Collected data entries:
>>>>

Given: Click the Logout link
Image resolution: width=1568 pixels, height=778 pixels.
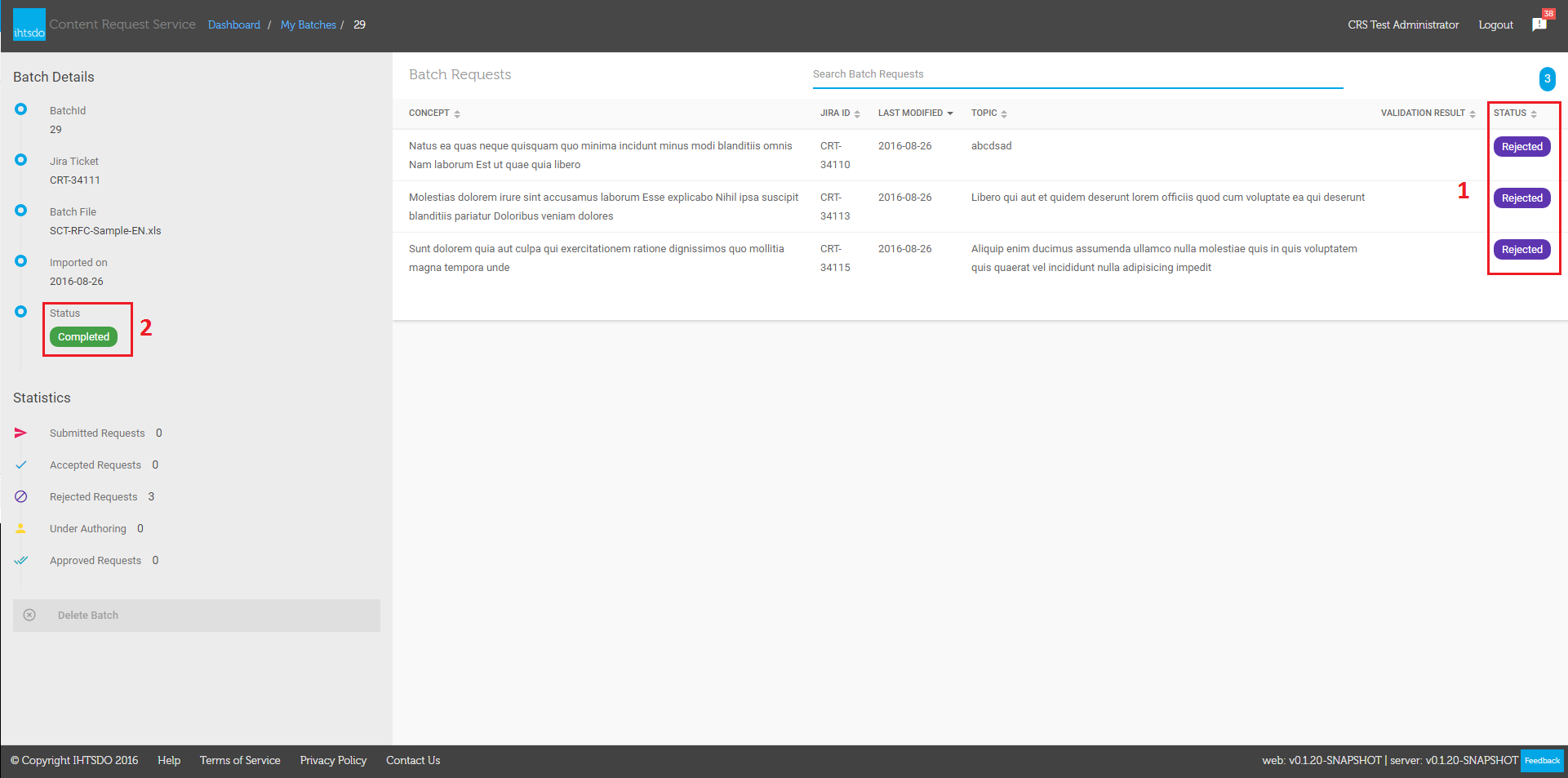Looking at the screenshot, I should coord(1495,24).
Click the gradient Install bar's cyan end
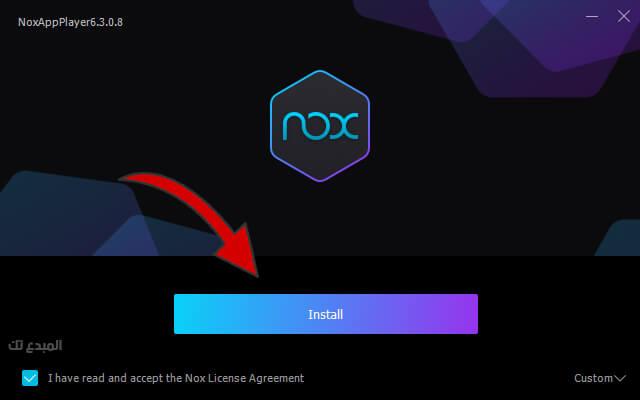The height and width of the screenshot is (400, 640). point(194,314)
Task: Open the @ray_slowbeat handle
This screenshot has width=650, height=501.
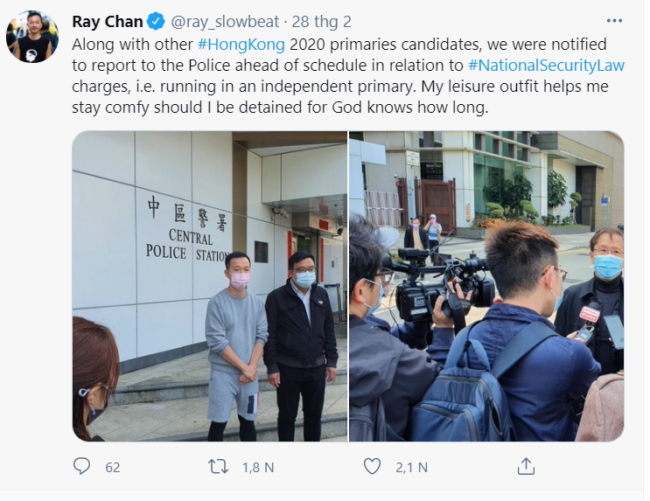Action: pos(221,21)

<<<<

**PROBLEM DETAILS:** The entries are to be restated word for word, and no picture should appear in the copy.

**RESPONSE:**
Given: Click the Logout link
Image resolution: width=1568 pixels, height=778 pixels.
Looking at the screenshot, I should coord(1495,24).
Click the gradient Install bar's cyan end
The height and width of the screenshot is (400, 640). point(194,314)
Task: Open the @ray_slowbeat handle
This screenshot has width=650, height=501.
Action: pos(221,21)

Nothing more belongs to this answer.